### Work to be completed:
Without any change, set down every record below.

Stored records:
--------------------------------

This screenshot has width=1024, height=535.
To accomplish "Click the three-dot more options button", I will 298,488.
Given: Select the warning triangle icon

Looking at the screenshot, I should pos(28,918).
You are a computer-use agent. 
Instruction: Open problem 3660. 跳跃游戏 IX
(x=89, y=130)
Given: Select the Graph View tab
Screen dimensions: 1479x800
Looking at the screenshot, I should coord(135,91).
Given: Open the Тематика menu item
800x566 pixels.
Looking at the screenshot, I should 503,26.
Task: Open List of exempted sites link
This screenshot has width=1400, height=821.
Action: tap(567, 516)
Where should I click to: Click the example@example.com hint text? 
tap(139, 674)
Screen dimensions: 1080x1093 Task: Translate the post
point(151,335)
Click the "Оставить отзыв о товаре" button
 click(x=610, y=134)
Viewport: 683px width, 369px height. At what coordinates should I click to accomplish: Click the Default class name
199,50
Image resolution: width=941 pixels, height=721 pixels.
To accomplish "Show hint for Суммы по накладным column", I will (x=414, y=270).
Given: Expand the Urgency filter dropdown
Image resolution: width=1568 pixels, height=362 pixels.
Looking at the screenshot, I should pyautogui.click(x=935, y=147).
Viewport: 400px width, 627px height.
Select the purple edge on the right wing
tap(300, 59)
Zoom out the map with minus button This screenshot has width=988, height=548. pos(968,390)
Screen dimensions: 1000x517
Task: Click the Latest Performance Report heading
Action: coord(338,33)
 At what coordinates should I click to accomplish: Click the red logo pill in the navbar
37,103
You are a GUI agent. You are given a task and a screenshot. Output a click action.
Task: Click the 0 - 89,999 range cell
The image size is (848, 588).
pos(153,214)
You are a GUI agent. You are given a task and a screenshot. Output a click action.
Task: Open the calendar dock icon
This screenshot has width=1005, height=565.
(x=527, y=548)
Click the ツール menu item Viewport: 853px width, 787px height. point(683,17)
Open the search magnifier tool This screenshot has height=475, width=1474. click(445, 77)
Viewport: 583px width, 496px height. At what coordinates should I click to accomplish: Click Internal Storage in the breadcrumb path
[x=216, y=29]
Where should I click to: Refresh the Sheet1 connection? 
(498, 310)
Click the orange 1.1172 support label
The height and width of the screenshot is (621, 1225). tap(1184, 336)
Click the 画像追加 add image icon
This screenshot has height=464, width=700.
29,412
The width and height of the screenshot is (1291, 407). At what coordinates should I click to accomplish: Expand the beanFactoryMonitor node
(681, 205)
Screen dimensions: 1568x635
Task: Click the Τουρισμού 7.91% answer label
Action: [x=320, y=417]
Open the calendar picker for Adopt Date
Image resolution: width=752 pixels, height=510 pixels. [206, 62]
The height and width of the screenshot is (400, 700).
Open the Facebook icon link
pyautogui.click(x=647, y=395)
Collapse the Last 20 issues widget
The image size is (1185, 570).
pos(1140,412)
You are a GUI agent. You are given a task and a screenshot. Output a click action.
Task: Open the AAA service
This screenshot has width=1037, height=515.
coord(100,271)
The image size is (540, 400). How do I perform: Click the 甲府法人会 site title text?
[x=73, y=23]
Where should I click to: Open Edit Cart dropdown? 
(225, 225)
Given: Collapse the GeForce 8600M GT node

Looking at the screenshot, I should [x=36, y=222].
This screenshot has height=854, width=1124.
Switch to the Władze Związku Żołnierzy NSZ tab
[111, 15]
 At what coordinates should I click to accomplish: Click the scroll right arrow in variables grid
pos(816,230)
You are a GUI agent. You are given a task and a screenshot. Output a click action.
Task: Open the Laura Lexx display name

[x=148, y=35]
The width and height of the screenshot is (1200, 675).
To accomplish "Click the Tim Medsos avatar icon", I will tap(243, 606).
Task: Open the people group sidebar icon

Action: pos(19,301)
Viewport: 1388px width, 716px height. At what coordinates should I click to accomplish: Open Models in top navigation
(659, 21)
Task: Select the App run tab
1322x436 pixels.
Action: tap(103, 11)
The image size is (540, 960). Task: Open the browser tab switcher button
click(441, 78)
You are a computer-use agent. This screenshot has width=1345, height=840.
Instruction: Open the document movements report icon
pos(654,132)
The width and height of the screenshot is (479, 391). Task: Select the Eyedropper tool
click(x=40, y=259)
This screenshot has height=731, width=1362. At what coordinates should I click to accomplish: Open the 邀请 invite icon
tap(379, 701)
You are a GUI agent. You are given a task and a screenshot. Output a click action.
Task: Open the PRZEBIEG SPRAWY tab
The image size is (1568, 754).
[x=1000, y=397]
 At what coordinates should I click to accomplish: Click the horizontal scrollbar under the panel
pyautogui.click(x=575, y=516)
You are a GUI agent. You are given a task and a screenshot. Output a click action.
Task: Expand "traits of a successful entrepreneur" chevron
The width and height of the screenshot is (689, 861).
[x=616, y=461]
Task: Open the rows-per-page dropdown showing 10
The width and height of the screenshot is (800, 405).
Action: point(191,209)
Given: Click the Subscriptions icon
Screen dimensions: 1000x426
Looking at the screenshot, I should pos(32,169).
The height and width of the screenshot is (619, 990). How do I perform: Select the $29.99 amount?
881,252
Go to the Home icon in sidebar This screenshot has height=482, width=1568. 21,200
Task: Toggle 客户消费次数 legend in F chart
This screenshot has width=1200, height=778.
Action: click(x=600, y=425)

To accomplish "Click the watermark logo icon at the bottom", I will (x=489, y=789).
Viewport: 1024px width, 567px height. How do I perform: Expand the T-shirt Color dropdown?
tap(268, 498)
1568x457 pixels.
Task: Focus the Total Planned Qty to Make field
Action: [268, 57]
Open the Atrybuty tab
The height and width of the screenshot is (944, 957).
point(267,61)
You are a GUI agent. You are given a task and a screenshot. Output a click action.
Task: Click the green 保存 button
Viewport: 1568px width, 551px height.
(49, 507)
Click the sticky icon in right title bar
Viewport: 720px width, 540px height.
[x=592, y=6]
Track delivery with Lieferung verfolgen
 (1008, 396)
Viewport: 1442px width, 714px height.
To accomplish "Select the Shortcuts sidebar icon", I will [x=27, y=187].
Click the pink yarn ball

--------------------------------

### Result of the task:
This screenshot has width=1024, height=535.
To accomplish "Click the three-dot more options button", I will 298,488.
Given: Select the warning triangle icon

Looking at the screenshot, I should pos(28,918).
You are a computer-use agent. 
Instruction: Open problem 3660. 跳跃游戏 IX
(x=89, y=130)
Given: Select the Graph View tab
Screen dimensions: 1479x800
Looking at the screenshot, I should coord(135,91).
Given: Open the Тематика menu item
800x566 pixels.
Looking at the screenshot, I should 503,26.
Task: Open List of exempted sites link
This screenshot has width=1400, height=821.
Action: tap(567, 516)
Where should I click to: Click the example@example.com hint text? 
tap(139, 674)
Screen dimensions: 1080x1093 Task: Translate the post
point(151,335)
Click the "Оставить отзыв о товаре" button
 click(x=610, y=134)
Viewport: 683px width, 369px height. At what coordinates should I click to accomplish: Click the Default class name
199,50
Image resolution: width=941 pixels, height=721 pixels.
To accomplish "Show hint for Суммы по накладным column", I will (x=414, y=270).
Given: Expand the Urgency filter dropdown
Image resolution: width=1568 pixels, height=362 pixels.
Looking at the screenshot, I should pyautogui.click(x=935, y=147).
Viewport: 400px width, 627px height.
Select the purple edge on the right wing
tap(300, 59)
Zoom out the map with minus button This screenshot has width=988, height=548. pos(968,390)
Screen dimensions: 1000x517
Task: Click the Latest Performance Report heading
Action: coord(338,33)
 At what coordinates should I click to accomplish: Click the red logo pill in the navbar
37,103
You are a GUI agent. You are given a task and a screenshot. Output a click action.
Task: Click the 0 - 89,999 range cell
The image size is (848, 588).
pos(153,214)
You are a GUI agent. You are given a task and a screenshot. Output a click action.
Task: Open the calendar dock icon
This screenshot has width=1005, height=565.
(x=527, y=548)
Click the ツール menu item Viewport: 853px width, 787px height. point(683,17)
Open the search magnifier tool This screenshot has height=475, width=1474. click(445, 77)
Viewport: 583px width, 496px height. At what coordinates should I click to accomplish: Click Internal Storage in the breadcrumb path
[x=216, y=29]
Where should I click to: Refresh the Sheet1 connection? 
(498, 310)
Click the orange 1.1172 support label
The height and width of the screenshot is (621, 1225). tap(1184, 336)
Click the 画像追加 add image icon
This screenshot has height=464, width=700.
29,412
The width and height of the screenshot is (1291, 407). At what coordinates should I click to accomplish: Expand the beanFactoryMonitor node
(681, 205)
Screen dimensions: 1568x635
Task: Click the Τουρισμού 7.91% answer label
Action: [x=320, y=417]
Open the calendar picker for Adopt Date
Image resolution: width=752 pixels, height=510 pixels. [206, 62]
The height and width of the screenshot is (400, 700).
Open the Facebook icon link
pyautogui.click(x=647, y=395)
Collapse the Last 20 issues widget
The image size is (1185, 570).
pos(1140,412)
You are a GUI agent. You are given a task and a screenshot. Output a click action.
Task: Open the AAA service
This screenshot has width=1037, height=515.
coord(100,271)
The image size is (540, 400). How do I perform: Click the 甲府法人会 site title text?
[x=73, y=23]
Where should I click to: Open Edit Cart dropdown? 
(225, 225)
Given: Collapse the GeForce 8600M GT node

Looking at the screenshot, I should [x=36, y=222].
This screenshot has height=854, width=1124.
Switch to the Władze Związku Żołnierzy NSZ tab
[111, 15]
 At what coordinates should I click to accomplish: Click the scroll right arrow in variables grid
pos(816,230)
You are a GUI agent. You are given a task and a screenshot. Output a click action.
Task: Open the Laura Lexx display name

[x=148, y=35]
The width and height of the screenshot is (1200, 675).
To accomplish "Click the Tim Medsos avatar icon", I will tap(243, 606).
Task: Open the people group sidebar icon

Action: pos(19,301)
Viewport: 1388px width, 716px height. At what coordinates should I click to accomplish: Open Models in top navigation
(659, 21)
Task: Select the App run tab
1322x436 pixels.
Action: tap(103, 11)
The image size is (540, 960). Task: Open the browser tab switcher button
click(441, 78)
You are a computer-use agent. This screenshot has width=1345, height=840.
Instruction: Open the document movements report icon
pos(654,132)
The width and height of the screenshot is (479, 391). Task: Select the Eyedropper tool
click(x=40, y=259)
This screenshot has height=731, width=1362. At what coordinates should I click to accomplish: Open the 邀请 invite icon
tap(379, 701)
You are a GUI agent. You are given a task and a screenshot. Output a click action.
Task: Open the PRZEBIEG SPRAWY tab
The image size is (1568, 754).
[x=1000, y=397]
 At what coordinates should I click to accomplish: Click the horizontal scrollbar under the panel
pyautogui.click(x=575, y=516)
You are a GUI agent. You are given a task and a screenshot. Output a click action.
Task: Expand "traits of a successful entrepreneur" chevron
The width and height of the screenshot is (689, 861).
[x=616, y=461]
Task: Open the rows-per-page dropdown showing 10
The width and height of the screenshot is (800, 405).
Action: point(191,209)
Given: Click the Subscriptions icon
Screen dimensions: 1000x426
Looking at the screenshot, I should pos(32,169).
The height and width of the screenshot is (619, 990). How do I perform: Select the $29.99 amount?
881,252
Go to the Home icon in sidebar This screenshot has height=482, width=1568. 21,200
Task: Toggle 客户消费次数 legend in F chart
This screenshot has width=1200, height=778.
Action: click(x=600, y=425)

To accomplish "Click the watermark logo icon at the bottom", I will (x=489, y=789).
Viewport: 1024px width, 567px height. How do I perform: Expand the T-shirt Color dropdown?
tap(268, 498)
1568x457 pixels.
Task: Focus the Total Planned Qty to Make field
Action: [268, 57]
Open the Atrybuty tab
The height and width of the screenshot is (944, 957).
point(267,61)
You are a GUI agent. You are given a task and a screenshot. Output a click action.
Task: Click the green 保存 button
Viewport: 1568px width, 551px height.
(49, 507)
Click the sticky icon in right title bar
Viewport: 720px width, 540px height.
[x=592, y=6]
Track delivery with Lieferung verfolgen
 (1008, 396)
Viewport: 1442px width, 714px height.
To accomplish "Select the Shortcuts sidebar icon", I will [x=27, y=187].
Click the pink yarn ball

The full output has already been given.